During bot development, it's highly like you'll require the ability to execute code immediately after startup, such as setting the bot's status, reaching out to a web server, registering an event, or kicking off the continuous execution of code in the background. Given we're using the generic host and have its IHostedService
& BackgroundService
capabilities in our toolbelt, this is easily achievable in a clean and concise way.
This package ships with the DiscordClientService
and DiscordShardedClientService
base classes for the socket client and sharded client respectively. For convenience, both of them expose the Client
and Logger
. Simply inherit from the given type, implement the required constructor, place your execution requirements within ExecuteAsync
and register the service with your service collection via services.AddHostedService
.
public class CommandHandler : DiscordClientService
{
private readonly IServiceProvider _provider;
private readonly CommandService _commandService;
private readonly IConfiguration _config;
public CommandHandler(DiscordSocketClient client, ILogger<CommandHandler> logger, IServiceProvider provider, CommandService commandService, IConfiguration config) : base(client, logger)
{
_provider = provider;
_commandService = commandService;
_config = config;
}
// This'll be executed during startup.
protected override async Task ExecuteAsync(CancellationToken stoppingToken)
{
Client.MessageReceived = HandleMessage;
_commandService.CommandExecuted = CommandExecutedAsync;
await _commandService.AddModulesAsync(Assembly.GetEntryAssembly(), _provider);
}
//.....
}
builder.Services.AddHostedService<CommandHandler>();
The WaitForReadyAsync
extension method is also available for both client types to await execution of your service until the client has reached a Ready state:
public class BotStatusService : DiscordClientService
{
public BotStatusService(DiscordSocketClient client, ILogger<DiscordClientService> logger) : base(client, logger)
{
}
protected override async Task ExecuteAsync(CancellationToken stoppingToken)
{
// Wait for the client to be ready before setting the status
await Client.WaitForReadyAsync(stoppingToken);
Logger.LogInformation("Client is ready!");
await Client.SetActivityAsync(new Game("Set my status!"));
}
}
-
Services that do not require access to the Discord Client should use an implementation of BackgroundService.
-
Services with complex startup & shutdown activities should implement
IHostedService
directly.
When shutdown is requested, the host will wait a maximum of 5 seconds for services to stop before timing out.

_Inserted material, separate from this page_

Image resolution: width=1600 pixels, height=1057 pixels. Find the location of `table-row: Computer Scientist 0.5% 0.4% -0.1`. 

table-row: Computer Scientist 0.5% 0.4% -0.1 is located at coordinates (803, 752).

If you're finding that this isn't enough time, you can modify the shutdown timeout via the ShutdownTimeout host setting.
This package uses Microsoft.Extensions.Options
internally, so both the DiscordHostConfiguration
and CommandServiceConfig
can be configured within the services registration instead of within the HostBuilder
extensions if it better suits your scenario.